I see…Krugman says at the bottom of his latest update that tax cuts could possibly have supply-side effect, shifting LRAS to the right. So he admits, as he occasionally does, that policy actions can affect the potential output of the economy. But then he says: “if it’s about jobs, it’s about jobs.” Is he really saying that even a higher level of long-run output does not create/require more jobs???

Anonymous

Posted by Donald L. Luskin at 12:13 AM | link   


Tuesday, April 29, 2003

FALSE ALARM?    While reading today's shrill New York Times column from Paul Krugman (at what point did he stop writing about economics entirely and become a full time Bush-basher?), I had to laugh at the following:
"One wonders whether most of the public will ever learn that the original case for war has turned out to be false. In fact, my guess is that most Americans believe that we have found W.M.D.'s. Each potential find gets blaring coverage on TV; how many people catch the later announcement — if it is ever announced— that it was a false alarm? It's a pattern of misinformation that recapitulates the way the war was sold in the first place. Each administration charge against Iraq received prominent coverage; the subsequent debunking did not. "
Maybe it's just me, but this sounds a lot like Krugman's use of his little-known personal web site to correct his blatant errors in the publication formerly know as the Paper of Record.

Tom Campanile

Posted by Donald L. Luskin at 11:19 AM | link   


Monday, April 28, 2003

ANOTHER REPORT CARD ON KRUGMAN    Here's my sense, based on having talked with 12 to 15 people who have taken Paul Krugman's class, of the reactions to his teaching style. Also, I will copy below the student evaluations for his courses, which are available to all Princeton students. If you're interested in a sampling of his reading list, let me know -- he assigns articles he's written in Slate, etc., as class readings very frequently.

Krugman teaches the introductory and macro- and microeconomics courses here, Economics 101 and 102. Together they form the crux of the basic economics curriculum. Because these two typically receive the largest enrollments of any courses on campus at about 250-350 students each, the department has a history of putting its very best teachers in those classes. Alan Blinder, Harvey Rosen, and Beth Bogan have historically been asked to teach these courses. (I've had Bogan and Rosen; both are fantastic, funny, approachable, and demanding. I've heard similar remarks about Blinder, though by fewer people -- he seems to be a less effective speaker.)

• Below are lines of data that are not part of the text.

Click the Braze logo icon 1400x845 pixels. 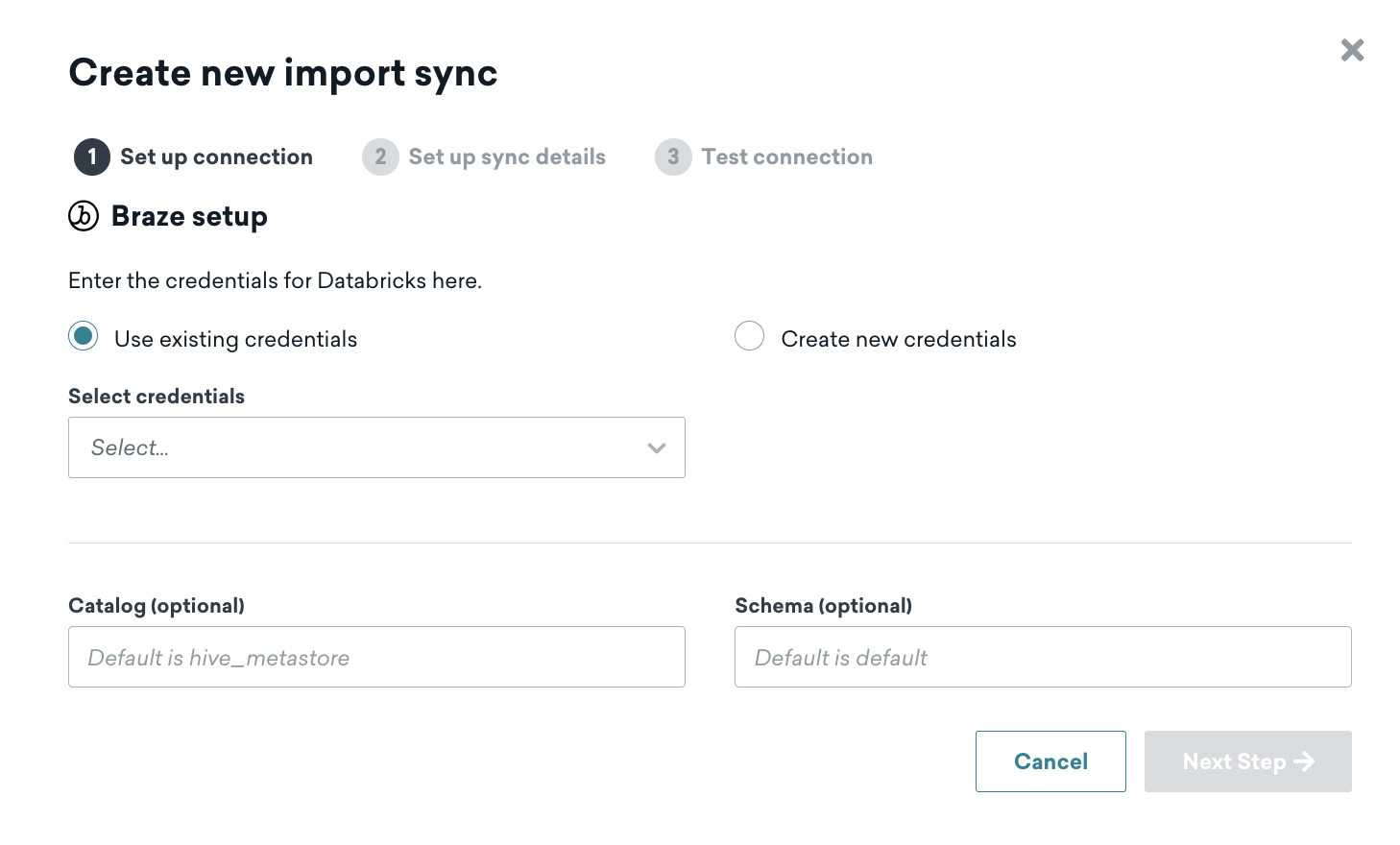[84, 216]
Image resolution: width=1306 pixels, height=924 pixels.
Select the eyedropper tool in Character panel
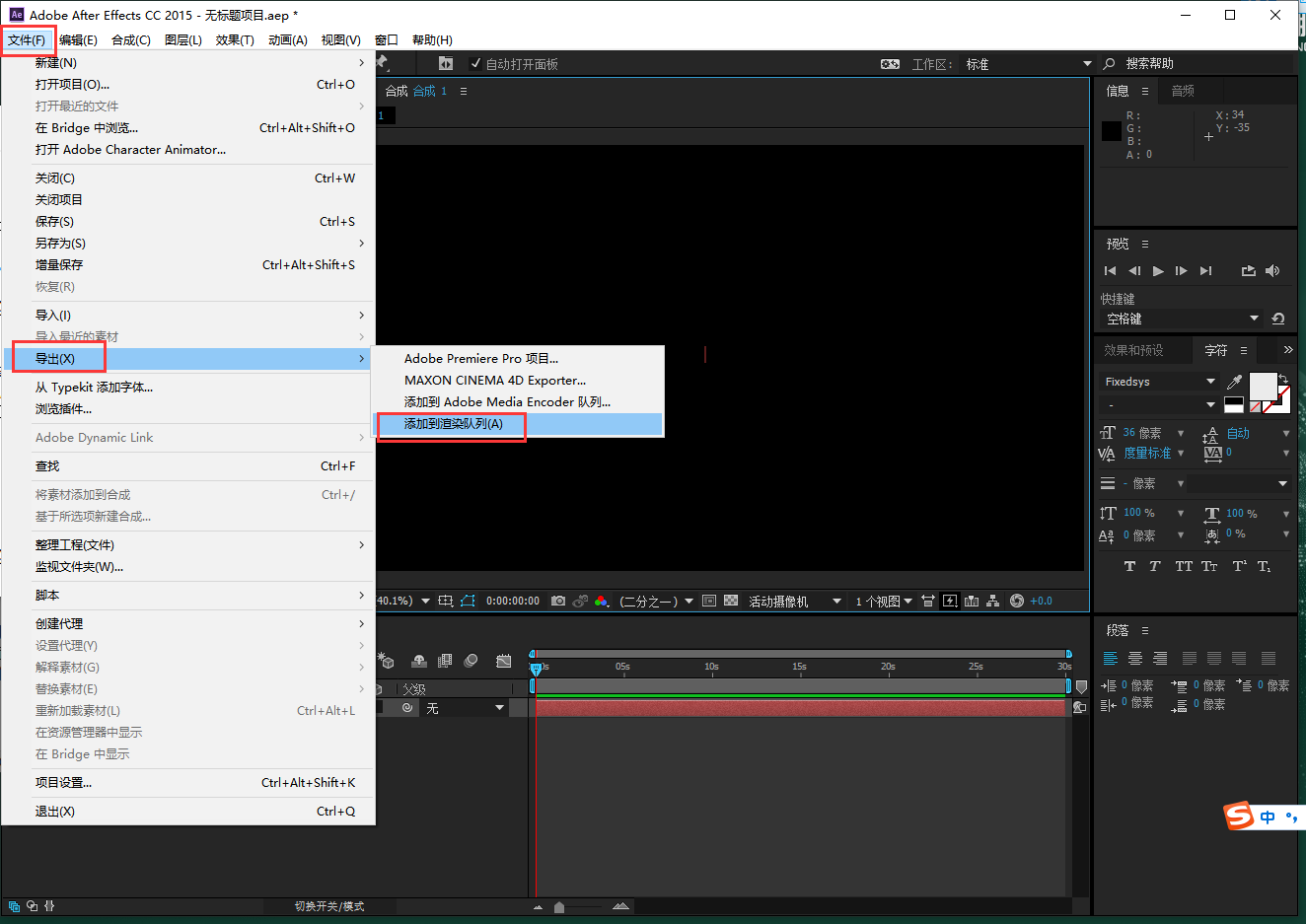coord(1234,382)
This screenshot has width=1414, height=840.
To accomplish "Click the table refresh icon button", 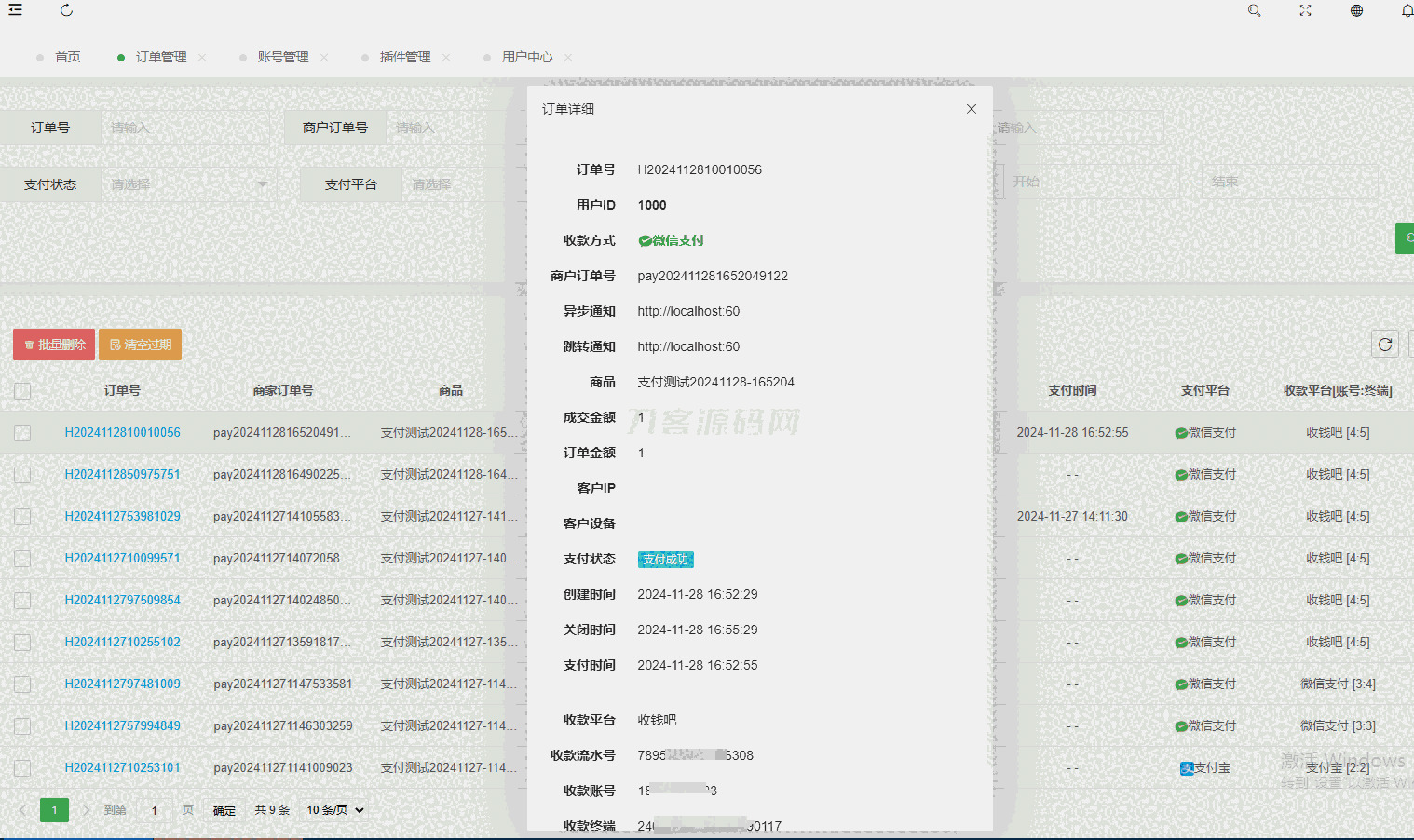I will tap(1385, 345).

When Krugman arrived, rather than putting him in an upper-level undergraduate course, he immediately replaced the current microeconomics instructors. Students were generally surprised by this move -- most high-profile faculty recruits, including Cornel West, take their time before establishing their public face on campus. Not so with Krugman, who commands an audience of about 300 kids twice weekly.

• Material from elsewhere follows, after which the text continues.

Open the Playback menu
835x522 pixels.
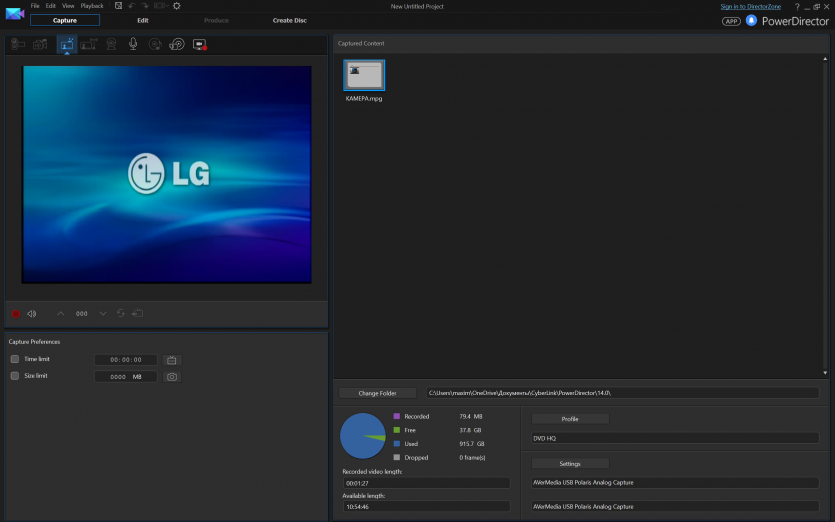coord(92,6)
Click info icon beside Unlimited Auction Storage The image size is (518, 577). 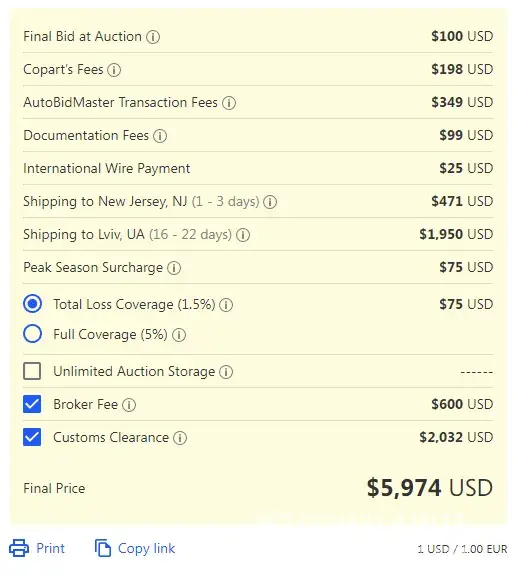pyautogui.click(x=226, y=372)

That's the brief background. There are three widely heard criticisms of his course: 1) he has no time for students; 2) he is a poor orator; and 3) he is too wed to a commercial textbook that he's currently (or has just finished) writing.

1) No time for students: You know better than I do that this guy is a pretty ubiquitous public intellectual now. He writes two columns a week for the New York Times, makes appearances on the talk show circuit, and keeps up that web site of his (which he seems to update fairly regularly). I've heard from a variety of students that he is extremely busy and generally unapproachable.

2) The course reviews I copy below go to the point about his rambling oratorical style. Apparently, he just doesn't have it, as far as this goes. I think this is the central complaint about Krugman -- it has nothing to do with his ideological predispositions or curricular bias. He just seems to be a very poor lecturer.

3) Particularly for his microeconomics course teaching, a number of his students told me that he was in the process of writing a lengthy textbook (as the course was going on), from which he assigned the overwhelming majority of his readings. Supposedly, the book had not gone through its final editing stages, so it had noticeable spelling and grammatical errors. (I myself have not seen the book.) And, to connect this with #2, he made many references in class to how busy he was because -- on top of his work for the Times -- he spent the rest of his working hours on this textbook.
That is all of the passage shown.